Jackson is creating a water garden surrounded by a triangular patch of grass. If the pond will take up the space indicated by the circle, how many square feet of sod will he need to complete the garden (use 3.14 for and round your answer up to the next foot)? the triangle is 6 by 8 by 10 and the circles diameter is 4
yall boyz lame as hell . yall aint helpen me
area of triangle: 24
area of circle: 4pi
grass: 24-4pi
Jackson is creating a water garden surrounded by a triangular patch of grass. If the pond will take up the space indicated by the circle, how many square feet of sod will he need to complete the garden (use 3.14 for and round your answer up to the next foot)?
Jackson is creating a water garden surrounded by a triangular patch of grass.

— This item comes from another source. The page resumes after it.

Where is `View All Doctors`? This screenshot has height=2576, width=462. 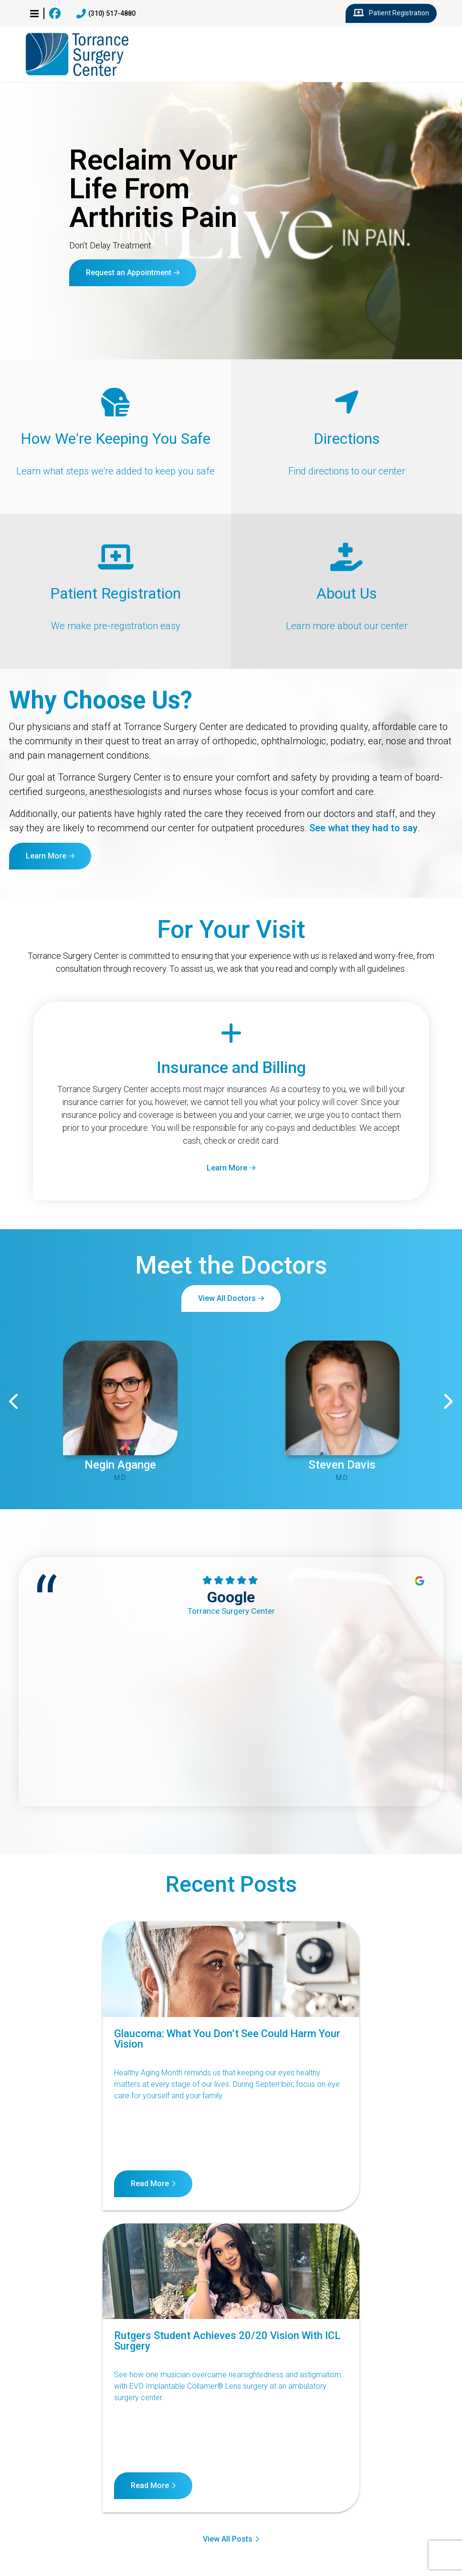
View All Doctors is located at coordinates (227, 1298).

If the pond will take up the space indicated by the circle, how many square feet of sod will he need to complete the garden (use 3.14 for and round your answer up to the next foot)?
if you guys arent going to put up sensible answers then just don't post anything
To find the area of the triangular patch of grass, we can use Heron's formula.
First, let's calculate the semiperimeter (s) of the triangle:
s = (6 + 8 + 10) / 2 = 12
Using Heron's formula, we can calculate the area (A) of the triangle:
A = √(s * (s - 6) * (s - 8) * (s - 10))
= √(12 * (12 - 6) * (12 - 8) * (12 - 10))
= √(12 * 6 * 4 * 2)
= √(576)
= 24
Therefore, the area of the triangular patch of grass is 24 square feet.
Now, let's calculate the area of the circle using its diameter:
Radius (r) = diameter / 2 = 4 / 2 = 2
The area of the circle (A) is calculated as:
A = π * r^2
= 3.14 * 2^2
= 3.14 * 4
= 12.56
Now, we add the area of the triangular patch of grass and the area of the circle:
Total area = 24 + 12.56 = 36.56
To round up to the next foot, we take the next whole number, which is 37.
Therefore, Jackson will need 37 square feet of sod to complete the water garden.